# About this task
Restate the listing below word for word; no picture is to be carried over.

# Information provided
[Start of section]

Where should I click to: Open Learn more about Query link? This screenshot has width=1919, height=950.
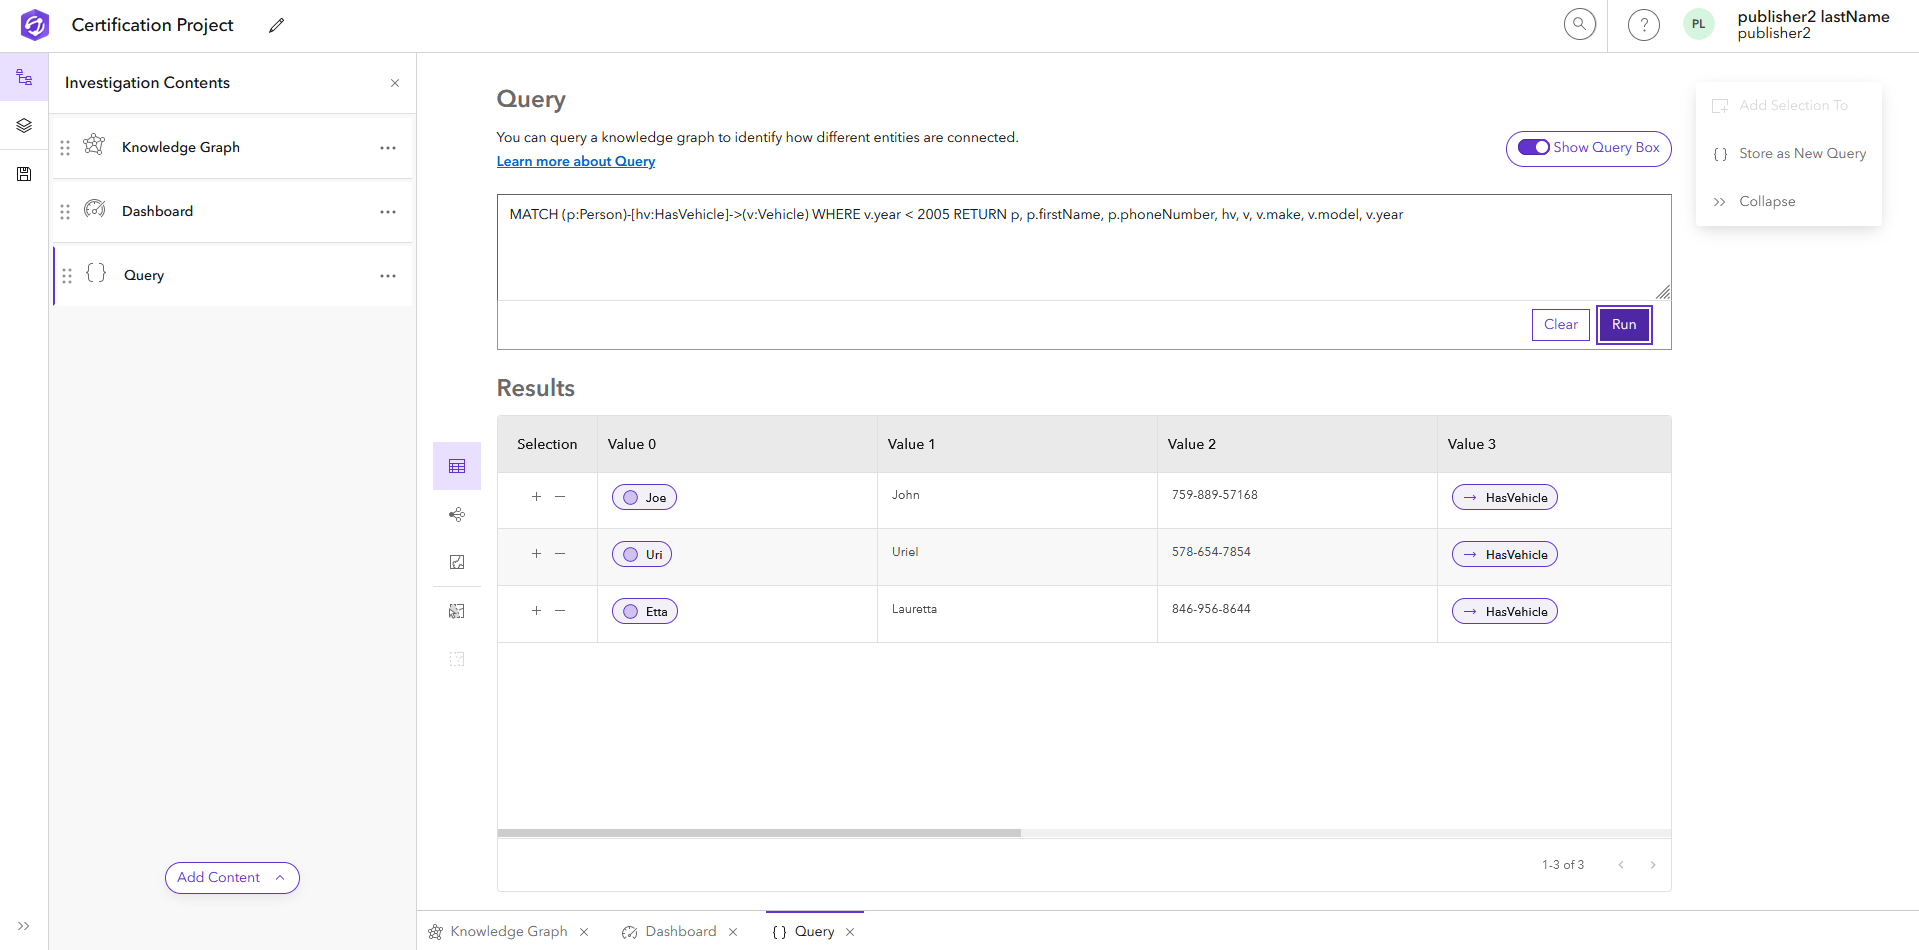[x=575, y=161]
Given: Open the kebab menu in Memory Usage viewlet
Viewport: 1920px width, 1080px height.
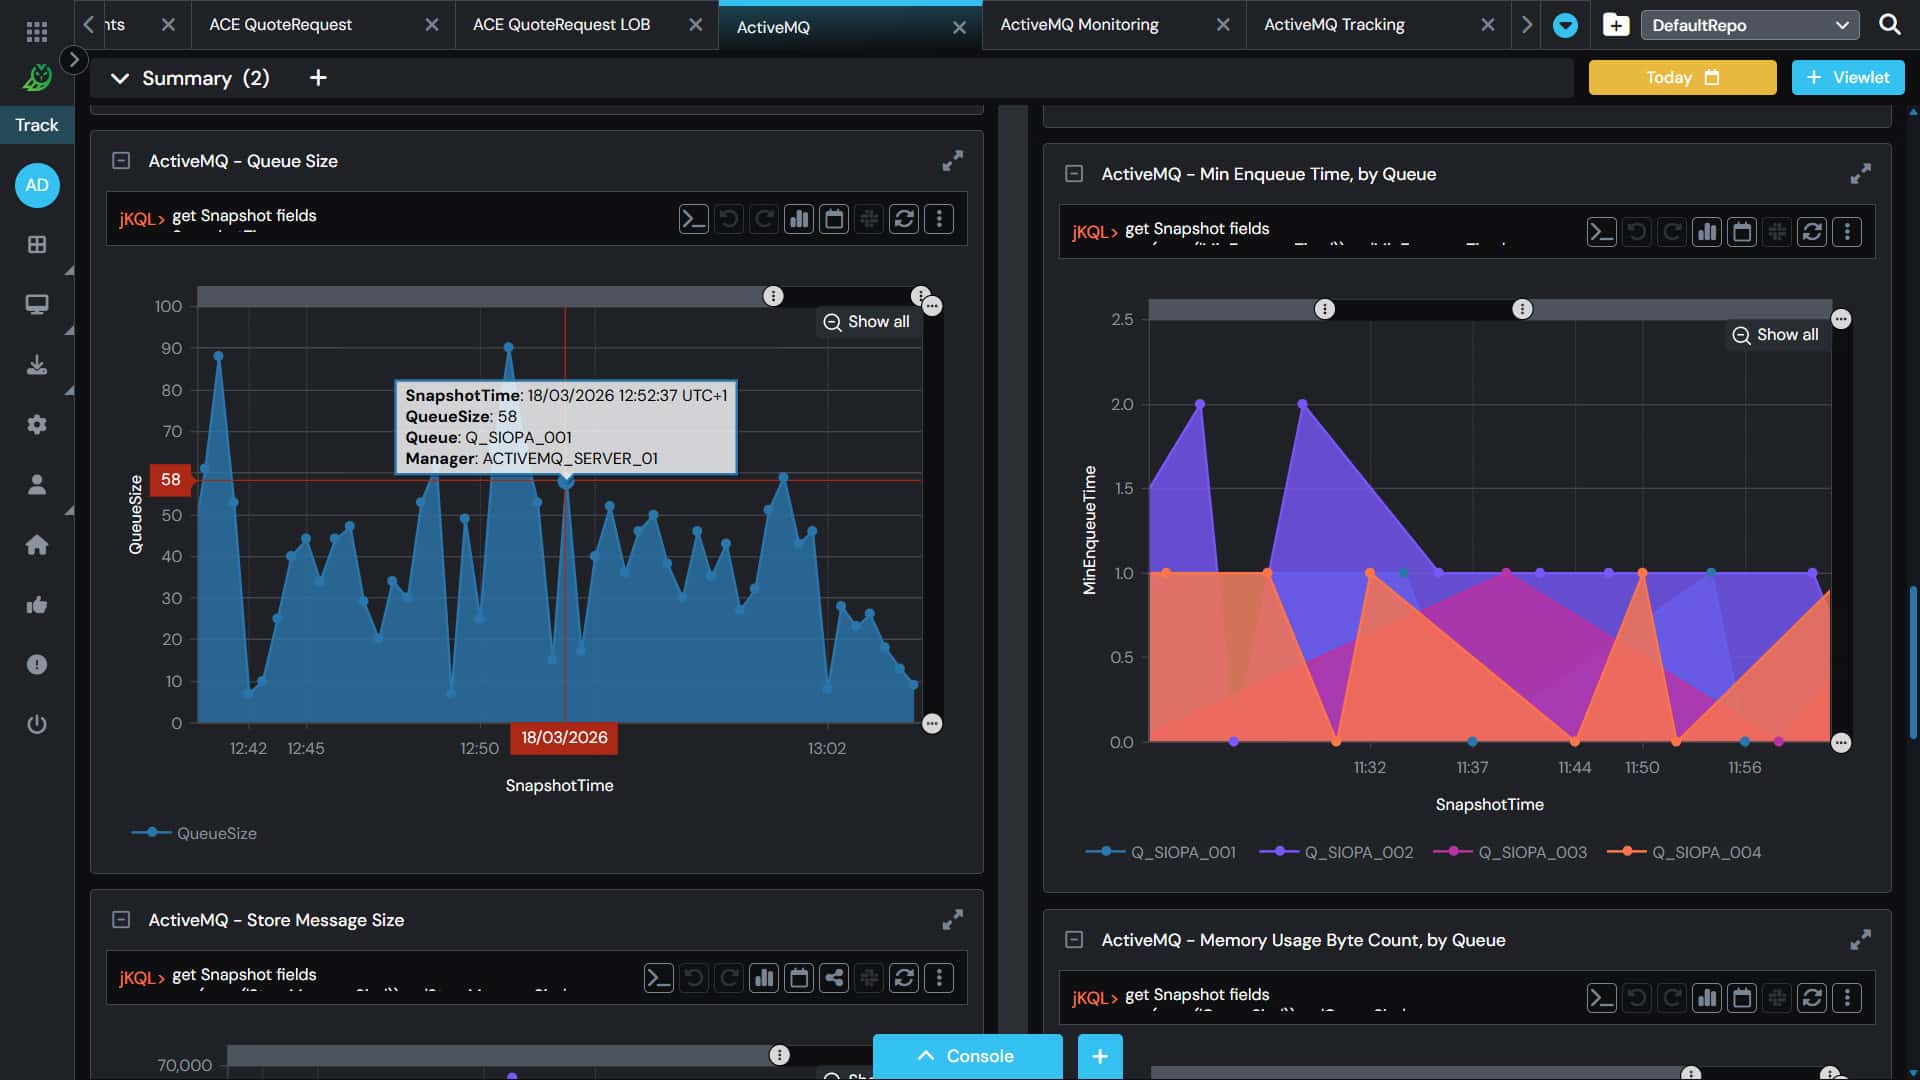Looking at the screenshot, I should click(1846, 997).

[End of section]

# Result of the task
Where should I click to: Open Learn more about Query link? This screenshot has width=1919, height=950.
[x=575, y=161]
Given: Open the kebab menu in Memory Usage viewlet
Viewport: 1920px width, 1080px height.
Looking at the screenshot, I should click(1846, 997).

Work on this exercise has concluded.